後の計算をしやすいように、文書ターム行列(Document Term Matrix)に変換しておく。
DTM <- matrix(DWtab %>% unlist() %>% as.numeric(), ncol = nvoc, byrow=T) #DocumentTermMatrix
colnames(DTM) <- allword
EMアルゴリズムで最尤推定
トピックの数は決めておかないといけないので、トピックは3つと天下り的に仮定しておく。
numT <- 3 ##ofTopics
対数尤度を計算する関数を定義しておく。引数には、文書ターム行列とトピック分布のパラメータthetaと各トピックの単語分布のデータフレームのリストphiをとる。

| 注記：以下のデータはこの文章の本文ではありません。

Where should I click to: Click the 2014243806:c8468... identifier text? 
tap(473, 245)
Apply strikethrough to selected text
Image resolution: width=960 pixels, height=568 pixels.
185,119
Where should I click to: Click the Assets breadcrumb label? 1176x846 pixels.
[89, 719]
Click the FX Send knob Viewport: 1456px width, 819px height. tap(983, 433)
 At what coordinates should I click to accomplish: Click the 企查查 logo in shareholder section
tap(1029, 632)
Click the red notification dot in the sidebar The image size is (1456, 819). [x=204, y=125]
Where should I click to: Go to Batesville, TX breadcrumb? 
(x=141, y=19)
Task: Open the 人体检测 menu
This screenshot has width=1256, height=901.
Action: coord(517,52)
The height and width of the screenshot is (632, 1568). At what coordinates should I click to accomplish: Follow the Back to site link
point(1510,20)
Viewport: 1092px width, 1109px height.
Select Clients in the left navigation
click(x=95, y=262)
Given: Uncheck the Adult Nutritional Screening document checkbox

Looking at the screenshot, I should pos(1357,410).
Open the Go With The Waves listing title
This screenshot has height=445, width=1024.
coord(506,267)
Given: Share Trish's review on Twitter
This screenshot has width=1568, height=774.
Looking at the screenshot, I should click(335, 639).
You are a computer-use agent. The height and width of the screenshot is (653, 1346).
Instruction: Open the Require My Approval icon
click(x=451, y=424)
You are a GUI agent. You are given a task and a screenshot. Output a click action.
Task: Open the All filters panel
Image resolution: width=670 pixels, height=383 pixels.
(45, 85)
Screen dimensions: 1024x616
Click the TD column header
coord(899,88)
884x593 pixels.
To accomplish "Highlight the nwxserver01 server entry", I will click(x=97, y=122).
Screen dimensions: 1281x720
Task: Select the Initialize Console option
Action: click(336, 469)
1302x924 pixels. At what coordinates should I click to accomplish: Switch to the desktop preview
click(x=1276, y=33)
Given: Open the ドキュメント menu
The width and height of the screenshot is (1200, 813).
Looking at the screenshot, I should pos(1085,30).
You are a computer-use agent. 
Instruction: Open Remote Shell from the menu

loglikelihood_mug <- function(DTM, theta, phi){
##mixture of unigramの対数尤度を計算する
oneL <- numeric(nrow(DTM)) #文書ごとの尤度ベクトル
pr <- numeric(nrow(DTM)) #計算用のproductで計算したもの
for(k in 1:length(theta)){
for(d in 1:nrow(DTM)){
pr[d] <- prod(purrr::map2_dbl(phi[[k]]$prob, DTM[d,], `^`)) #p(wd|phik)
}
oneL <- oneL + theta[k]*pr
}
LL <- oneL %>% log() %>% sum()
return(LL)
}
岩田『トピックモデル』のEMアルゴリズムの擬似コードを見ながら、EMアルゴリズム関数を作成。引数には、文書ターム行列とトピック数、全ての語彙、繰り返し回数(対数尤度を見ている限り、想像以上に局所最適への収束が速いので、デフォで10としている)をとる。返り値として、推定されたthetaとphi、対数尤度の履歴のリストを返す。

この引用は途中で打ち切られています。